■ Work instructions
1. Decide whether each statement below agrees with the comment on taxpayer subsidies. Answer yes or no, and quote the words of the comment that decide it.
(a) The writer claims that electricity is expensive.
(b) The writer says that the government uses tax dollars to prop up many markets.
(c) The writer agrees that the electricity at a public garage is free.
2. Write a continuation of the comment on taxpayer subsidies, picking up after its final sentence.

■ Text segment
--------------------------------
But please do not rationalize your purchase by pretending that you will not be availing yourself of a government welfare/subsidy program. If YOU are not paying the full cost of a product; if the manufacturer is not paying his full cost of production (i.e. if your fellow TAXPAYERS are "subsidizing" ANY part of it); then the product does not have a profitable, a self-sustaining market, and those participating in the market for that product are recipients of "welfare" (aka "subsidy").

Don't feel too bad about it, though. Plenty of markets for plenty of products are being propped up by our government with our tax dollars. It is a shame, though, to see a person who otherwise seems very rational trying to explain away the taxpayer subsidies (aka government "welfare") associated with a particular product, simply because he happens to personally like that product.

Regarding my comment on the nonexistence of "free" electricity, I made no claims regarding the cheapness, or lack thereof, of electricity. The sole purpose of my comment was to point out to another person that the "free" electricity he said he could get at a public garage is NOT free.
--------------------------------
■ Material provided
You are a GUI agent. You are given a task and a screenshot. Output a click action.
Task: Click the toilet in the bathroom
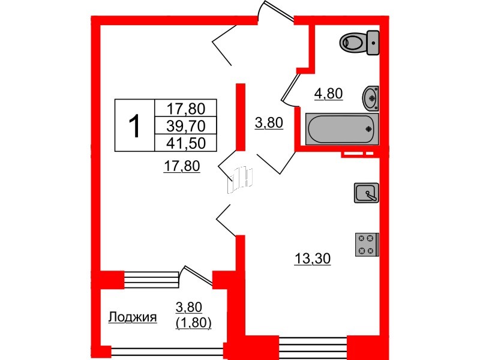(x=359, y=42)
--------------------------------
■ Response list
1.
(a) No: "I made no claims regarding the cheapness, or lack thereof, of electricity."
(b) Yes: "Plenty of markets for plenty of products are being propped up by our government with our tax dollars."
(c) No: "the "free" electricity he said he could get at a public garage is NOT free."

2.
SOMEONE is paying for that electricity. At a public garage, TAXPAYERS would be the people who are paying for that electricity. In other words, the so-called "free" electricity represents yet another subsidy/welfare program associated with electric cars.

By the way, I have a short commute. I am seriously considering buying an all-electric motorcycle to use on that commute. They strike me as being ideally suited for that purpose. However, if I do purchase one of them, and if "tax credits" are available for them, I will NOT try to pretend that the cost of that bike was NOT subsidized by my fellow taxpayers.

57 posted on 04/08/2015 1:55:08 PM PDT by WayneS (Barack Obama makes Neville Chamberlin look like George Patton.)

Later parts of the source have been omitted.